A8SE Icone

Sergipe

Problemas na zona de expansão não serão resolvidos a curto prazo

Por mais ansiosos que os moradores da zona de expansão estejam pela resolução definitiva dos problemas na área, pelo que tem se analisado, a solução não chegará a curto prazo. De acordo com o presidente da Empresa Municipal de Obras e Urbanização(Emurb), Paulo Roberto Melo Costa, só a parte dos projetos que engloba tudo a empresa gastará cerca de dois anos para realização.

"Não vai ser de uma hora para outra que a Prefeitura de Aracaju vai resolver os problemas da Zona de Expansão. Só a parte dos projetos estimo que a gente gaste cerca de dois anos", disse Costa. Ele explicou que os prazos estipulados pelo MPF estão sendo cumpridos e que alguns projetos já foram analisados, mas para solução definitiva o órgão precisará de mais tempo e dinheiro.

O presidente da Companhia de Saneamento(Deso), Max Maia Montalvão, também não foi otimista quanto o tempo de resolução do problema. Ele disse que para que seja feito o esgotamento sanitário em toda a zona de expansão será preciso que aconteça a concretização do Plano Diretor da capital, já que define a taxa de ocupação.
"Muito embora a Deso já tenha iniciado o processo licitatório até a área do Banco do Brasil, o restante da área a empresa só pode dar um passo a frente com a definição do Plano Diretor e urbanístico e macro drenagem", explicou Montalvão.

Para os moradores da área a maior preocupação agora é com a previsão de chuvas para os próximos dias. O aposentado José Lopes disse que por enquanto as coisas estão calmas, já que a chuva deu uma trégua, mas se voltar a chover ele terá que abandonar a casa novamente. "Espero que as autoridades competentes se esforcem para resolver nosso problema, dessa forma é que não podemos ficar", reclamou.

Enquanto as autoridades se explicam, os moradores reclamam, os representantes do Setor Imobiliários de Sergipe lutam para dar continuidade as obras na área.
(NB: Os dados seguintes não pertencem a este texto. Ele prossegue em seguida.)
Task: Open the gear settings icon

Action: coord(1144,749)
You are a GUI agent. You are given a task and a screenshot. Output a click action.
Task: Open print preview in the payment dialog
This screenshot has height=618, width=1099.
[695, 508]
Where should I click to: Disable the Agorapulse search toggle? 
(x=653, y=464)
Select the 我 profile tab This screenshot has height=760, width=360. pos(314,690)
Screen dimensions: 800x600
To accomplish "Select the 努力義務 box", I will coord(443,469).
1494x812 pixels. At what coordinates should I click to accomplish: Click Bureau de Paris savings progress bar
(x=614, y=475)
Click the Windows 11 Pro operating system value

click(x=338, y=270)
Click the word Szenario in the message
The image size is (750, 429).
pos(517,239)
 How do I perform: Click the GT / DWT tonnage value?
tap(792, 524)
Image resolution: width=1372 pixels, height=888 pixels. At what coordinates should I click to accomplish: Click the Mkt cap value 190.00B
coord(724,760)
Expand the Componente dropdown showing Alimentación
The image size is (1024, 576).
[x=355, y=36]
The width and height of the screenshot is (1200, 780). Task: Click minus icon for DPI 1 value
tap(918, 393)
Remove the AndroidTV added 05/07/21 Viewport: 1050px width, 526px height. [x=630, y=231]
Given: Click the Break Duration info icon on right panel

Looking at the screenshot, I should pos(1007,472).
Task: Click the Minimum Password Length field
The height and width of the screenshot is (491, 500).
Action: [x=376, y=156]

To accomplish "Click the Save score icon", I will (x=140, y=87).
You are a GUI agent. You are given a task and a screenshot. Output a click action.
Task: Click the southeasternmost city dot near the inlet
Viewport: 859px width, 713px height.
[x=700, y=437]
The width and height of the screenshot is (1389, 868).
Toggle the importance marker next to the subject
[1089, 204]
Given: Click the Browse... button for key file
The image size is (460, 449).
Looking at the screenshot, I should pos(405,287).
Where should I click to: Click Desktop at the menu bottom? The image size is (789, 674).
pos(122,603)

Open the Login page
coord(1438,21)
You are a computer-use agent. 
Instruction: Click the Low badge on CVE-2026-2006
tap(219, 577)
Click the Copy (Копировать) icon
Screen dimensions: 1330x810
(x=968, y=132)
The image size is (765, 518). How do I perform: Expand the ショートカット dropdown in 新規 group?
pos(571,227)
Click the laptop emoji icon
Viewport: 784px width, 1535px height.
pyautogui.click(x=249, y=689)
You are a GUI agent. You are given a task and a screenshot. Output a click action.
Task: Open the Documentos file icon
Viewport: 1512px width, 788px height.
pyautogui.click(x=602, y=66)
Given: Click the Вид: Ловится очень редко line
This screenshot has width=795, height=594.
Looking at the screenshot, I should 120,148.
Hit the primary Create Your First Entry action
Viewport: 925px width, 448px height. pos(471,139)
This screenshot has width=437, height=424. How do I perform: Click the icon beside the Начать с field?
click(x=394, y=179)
Eles estão pleiteando uma reunião com o Ministério Público Federal , que poderá acontecer amanhã(08), para esclarecer a visão do setor da construção civil sobre os problemas que acometem a zona de expansão e o impacto da ação civil pública ajuizada em suas atividades.

"Os problemas de drenagem verificados na zona de expansão não são resultantes dos novos empreendimentos . Esses imóveis estão seguindo rigorosamente os padrões técnicos estabelecidos", observou o presidente da Sinduscon -SE, Tarcísio Teixeira.